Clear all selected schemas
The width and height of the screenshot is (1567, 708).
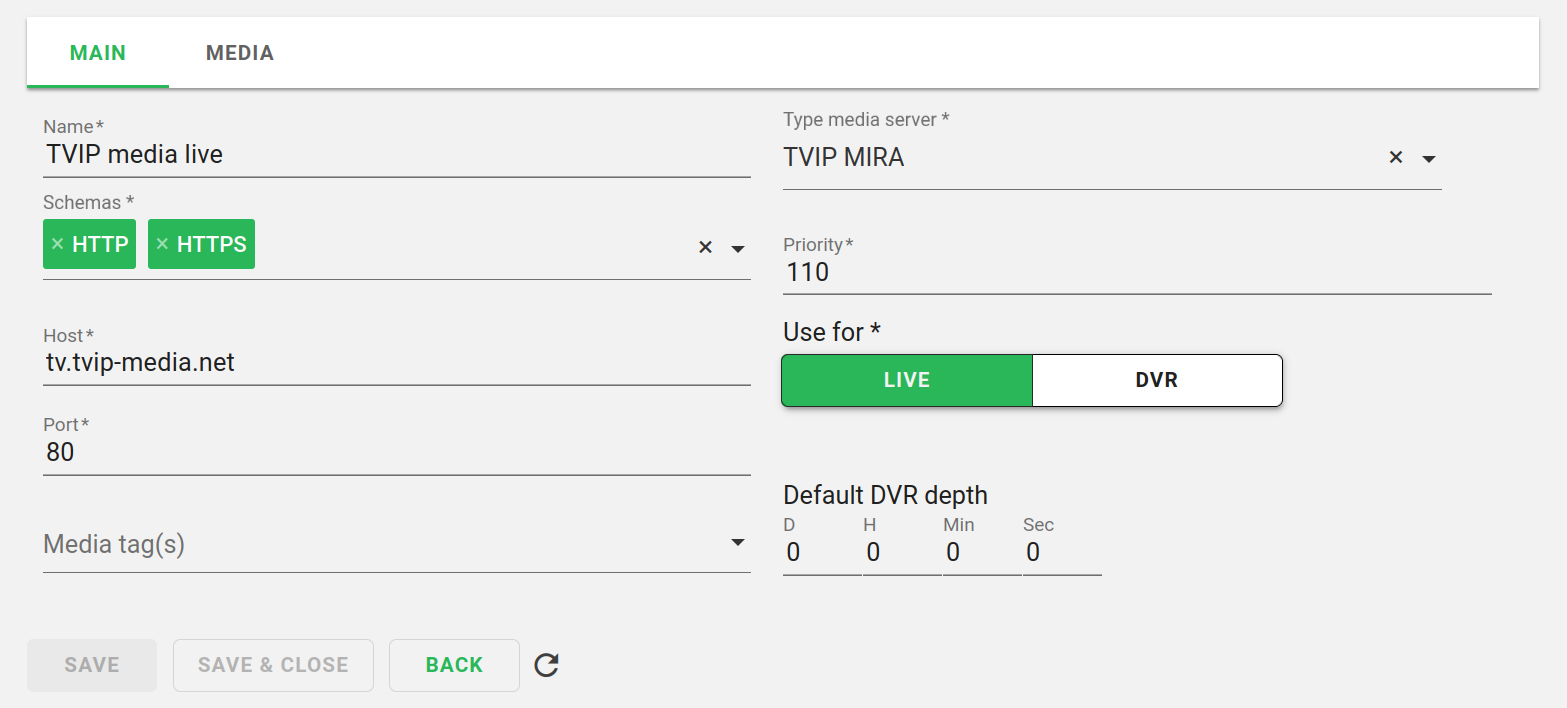pos(705,247)
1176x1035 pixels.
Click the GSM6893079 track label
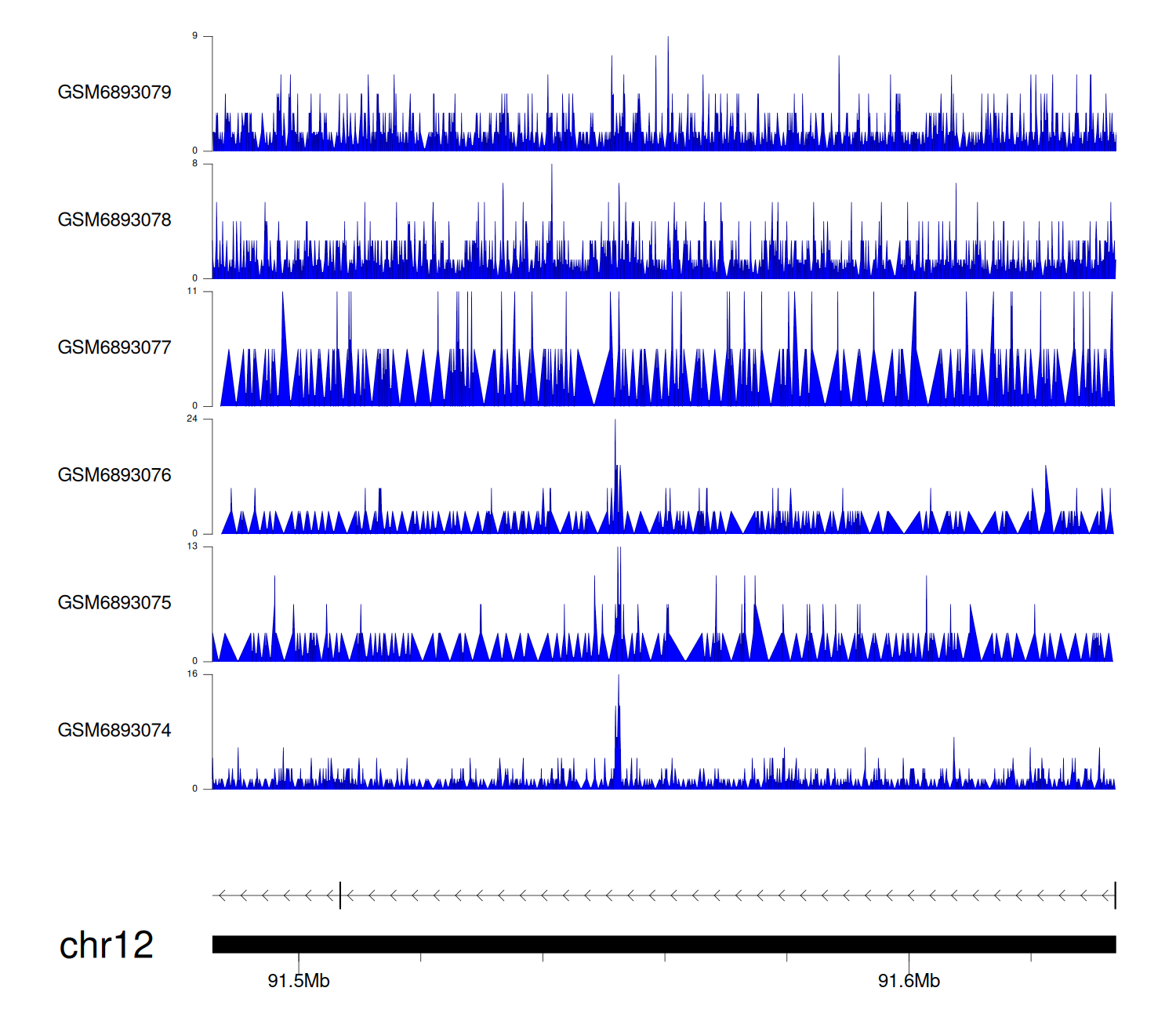click(x=114, y=93)
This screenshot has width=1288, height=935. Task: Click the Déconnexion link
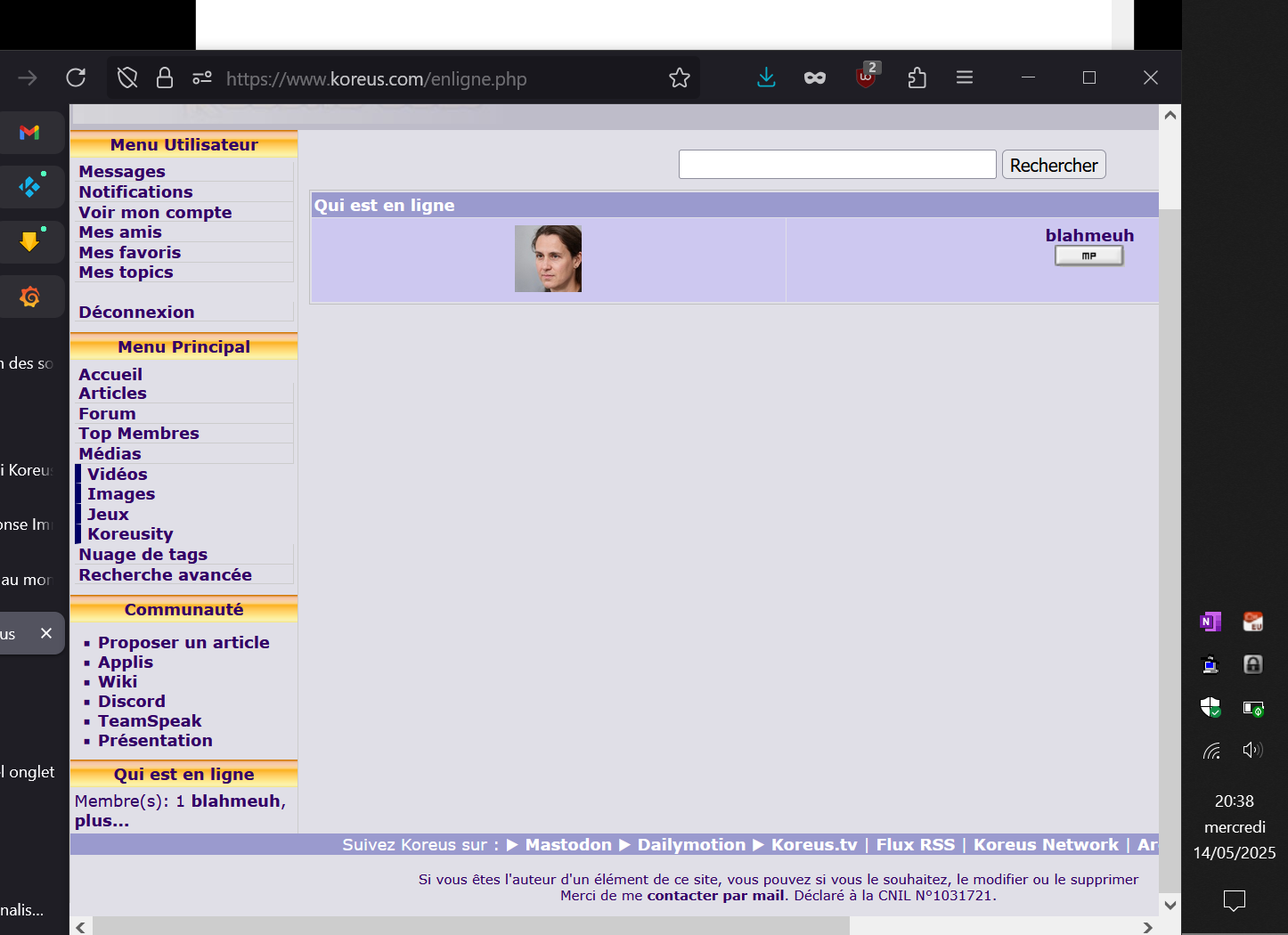coord(136,313)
= = = =
Work instructions:
What you return must match the material above exactly, apart from its pictures.

Exercise output:
Clear all selected schemas
The width and height of the screenshot is (1567, 708).
pos(705,247)
1176x1035 pixels.
Click the GSM6893079 track label
click(x=114, y=93)
This screenshot has width=1288, height=935. Task: Click the Déconnexion link
coord(136,313)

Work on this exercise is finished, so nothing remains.